- [ZITIERTE PASSAGE]

Seit dem Ende der Diktaturen erlebt Lateinamerika die bisher längste Phase relativer demokratischer Prosperität. Die scheinbar stabilen Demokratien geraten aber schon wieder in Gefahr.

Hay menos tiempo que lugar/no obstante hay lugares que duran un minuto y para cierto tiempo no ha lugar.

Mario Benedetti

Die Länder Lateinamerikas arbeiten sich seit zweihundert Jahren an einem Vorgang ab, der sich zeitlich und räumlich scheinbar präzise eingrenzen lässt. Tatsächlich ist es jedoch ein Prozess, der weder zu einem festen Zeitpunkt begonnen hat noch abgeschlossen ist, sich jedoch mancherorts und zu gewissen Zeiten auf engstem Raum verdichtet hat, um zugleich wieder in der Zeitlosigkeit zu zerfallen. Auch wenn derzeit fast überall Zweihundertjahrfeiern zur Unabhängigkeitserklärung der heutigen süd- und mittelamerikanischen Staaten zelebriert werden, kann kaum die Rede davon sein, dass die betreffenden Länder tatsächlich im Wortsinn unabhängig geworden sind.

Ausgerechnet Haiti war 1804 nach den Vereinigten Staaten das erste Land in der Region, das seine Unabhängigkeit von der einstigen Kolonialmacht erklärte. Es ist heute der unselbständigste, nach der Erdbebenkatastrophe vom Januar 2010 auch noch der im wahrsten Sinn hilfloseste Staat. Und die "Unabhängigkeitsfeiern" in Argentinien, die im Mai 2010 mit großem Aufwand und einer erbitterten Konkurrenz zwischen nationaler Regierung und der Hauptstadt Buenos Aires ausgetragen wurden, erinnern nur an ein einziges Ereignis - den Sturz des von Spanien eingesetzten Vizekönigs am 25. Mai 1810 - in einer ganzen Reihe von Vorgängen, die erst sechs Jahre später mit dem Zusammentreten des Kongresses von Tucumán zur Entstehung eines eigenständigen Staatsgebildes geführt haben.

- [AUSZÜGE DER AUFLISTUNG]
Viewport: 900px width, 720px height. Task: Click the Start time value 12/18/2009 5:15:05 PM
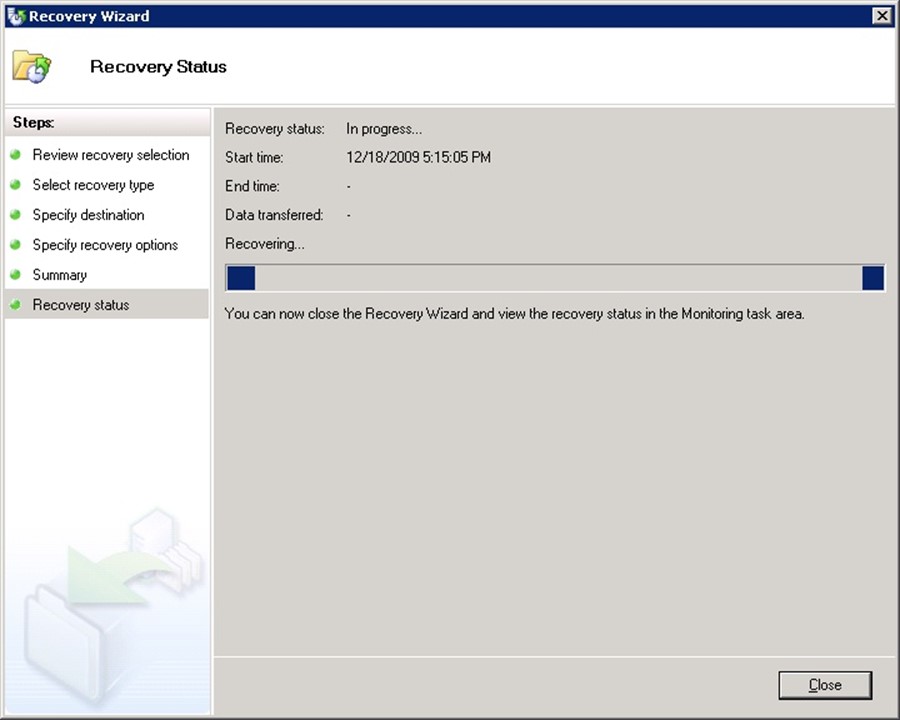click(x=418, y=158)
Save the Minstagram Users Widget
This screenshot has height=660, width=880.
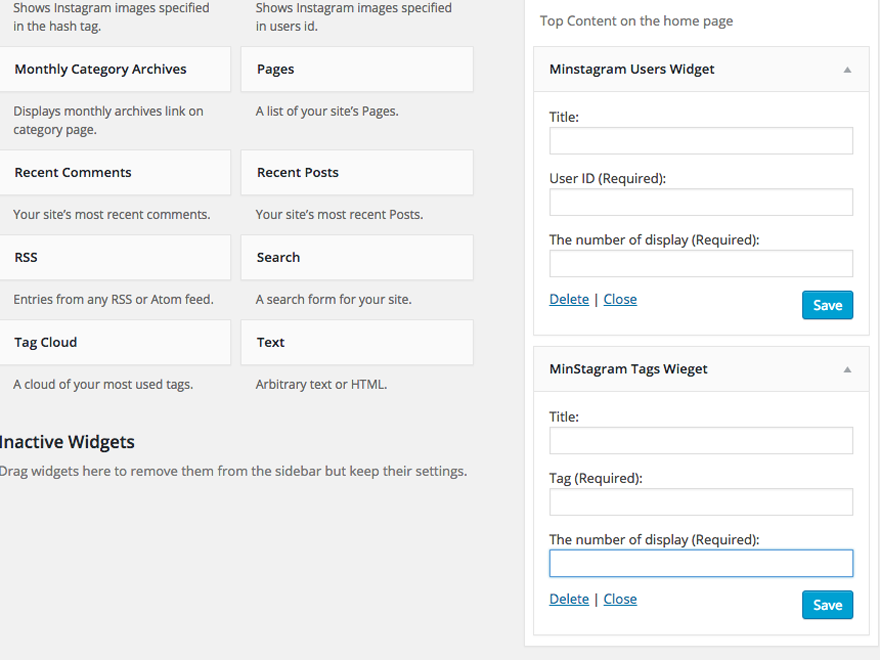pyautogui.click(x=827, y=305)
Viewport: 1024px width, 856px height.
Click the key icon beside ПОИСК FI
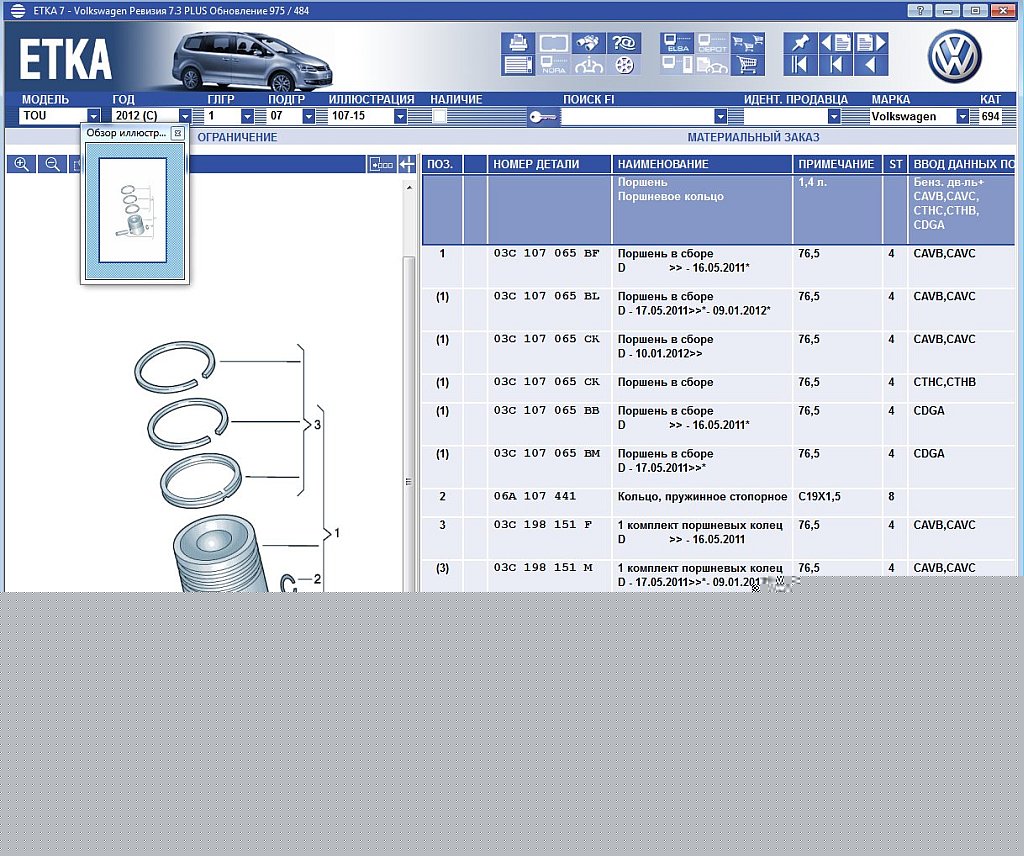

- [KURZE ÜBUNG 1] Erklären Sie in ein bis drei Sätzen, weshalb sich laut dem Text über Lateinamerika der Vorgang, an dem sich die Länder seit zweihundert Jahren abarbeiten, nur scheinbar zeitlich und räumlich präzise eingrenzen lässt.
- [KURZE ÜBUNG 2] Zählen Sie alle Staaten auf, die im Text über Lateinamerika namentlich genannt werden.
- [KURZE ÜBUNG 3] Schreiben Sie den Text über Lateinamerika im Anschluss an seinen letzten Satz weiter.
Die Auflistung hat keinen Bezug zum Text über Lateinamerika.

- [ANTWORT 1] Es handelt sich um einen Prozess, der weder zu einem festen Zeitpunkt begonnen hat noch abgeschlossen ist. Er hat sich mancherorts und zu gewissen Zeiten auf engstem Raum verdichtet und ist zugleich wieder in der Zeitlosigkeit zerfallen.

- [ANTWORT 2] Haiti, die Vereinigten Staaten, Argentinien, Spanien

- [ANTWORT 3]
Die deutschen Goethe-Institute in Lateinamerika haben sich gar nicht erst an der Zweihundertjahrfeierei beteiligt, sondern in einem ungewöhnlich angelegten künstlerischen Großprojekt versucht, Raum und Zeit der Unabhängigkeitswerdung der Länder Lateinamerikas auszuloten. Mit den Vermessungsarbeiten war Alfons Hug, der Leiter des Goethe-Instituts in Rio de Janeiro und zweimalige Kurator der Biennale in São Paulo, beauftragt worden. Er hatte die erste Zeile eines Gedichtes des uruguayischen Dichters und Schriftstellers Mario Benedetti (1920-2009), "Weniger Zeit als Raum", der in unterschiedlichen Darreichungen in nahezu allen wichtigen südamerikanischen Großstädten seit 2009 gezeigten Schau vorangestellt.

Nur die Kunst sei heute in der Lage, der Zeit Zuflucht zu bieten, meinte Hug, und deshalb hatte er zusammen mit seinen Institutsleiterkollegen deutsche und lateinamerikanische Künstler kreuz und quer durch die Region geschickt, um Messpunkte für den Unabhängigkeitsprozess zu erhalten. Es entstand ein virtuelles Labyrinth, in dem hinter der nächsten Ecke die Vergangenheit der Gegenwart auflauert und die Zukunft den Besucher mit Trugbildern foppt. Den Weg aus dem Labyrinth bot eine ins Nichts führende Himmelsleiter, die der kolumbianische Künstler Juan Fernando Herrán aus Abfallholz und aus einer argentinischen Metapher gebaut hatte: "Aus jedem Labyrinth entkommt man nach oben."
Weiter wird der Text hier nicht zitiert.